DCC 2014 boasted a list of amazing media guests, including nearly the entire Firefly cast (minus Wash and Inara, whose actors had film commitments), and a large portion of the Star Trek: The Next Generation cast (as well as TOS’s William Shatner). Members of the original Nightmare on Elm Street were also in attendance, as well as Back to the Future‘s Christopher Lloyd. As usual, Stan Lee made an appearance. Other guests included Manu Bennett (Arrow, Spartacus, The Hobbit), Alice Cooper, contestants from SyFy’s Face Off, and Akira Takarada (1954’s Godzilla). Plus plenty of comic creators including Amanda Conner, Jeff Balke, Dan  Slott, J. Scott Campbell, Ron Marz, and Greg Land.

Jeff Balke

Jeff Balke

Star Trek: TNG and Breaking Bad's John De Lancie

Star Trek: TNG and Breaking Bad’s John De Lancie

Well, let’s talk about the good things first. The new location is enormous. So enormous there was another convention going on that same weekend on the other side of the building. DCC made good use of the new space, with an entire large room just for the ticket line. Which of course meant no more standing outside in the Texas heat or crammed into a stuffy garage. A huge bonus, especially to those in costume. The massive space for the dealer room was also a treat, as it meant both more dealers and more space between the aisles. Even on Saturday, a mad house by all standards, there was room to maneuver. An enormous improvement over last year’s claustrophobic-inducing dealer room and lines. Main dealer booths were up front by the doors, artist alley was in the back, and comic creator guests lined the back wall. GameStop had a booth selling general merchandise, and FUNimation a booth selling and promoting their anime. Also in the dealer room was a small shooting range where fans could shoot pictures of zombies, and a massive advertisement booth for the new X-Men film.

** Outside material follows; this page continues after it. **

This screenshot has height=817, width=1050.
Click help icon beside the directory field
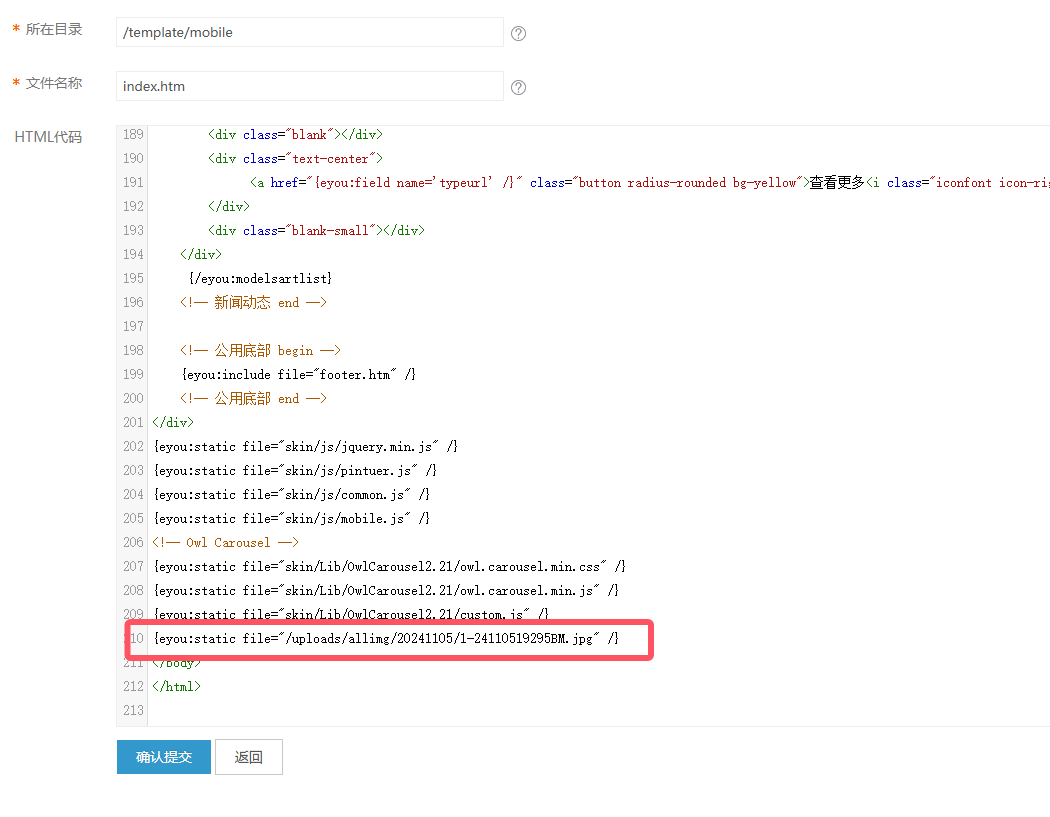(518, 33)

Gaming tables loaded with board and card games, set up behind the 501st Legion booths.

Gaming tables loaded with board and card games, set up behind the 501st Legion booths.

Custom lightsabers by Ultra Sabers.

Custom lightsabers by Ultra Sabers.




This particular space was so large that a lower half was set aside for all the media guest autographs. Which meant they were easy to find, easy to get to, and better organized. All media guests were in the same location, and the photo ops were also in the same space (a replica of the Back to the Future time machine was on hand for photos with Christopher Lloyd). There was also a booth in the center of the space selling frames for your new autographs; ingenious marketing there.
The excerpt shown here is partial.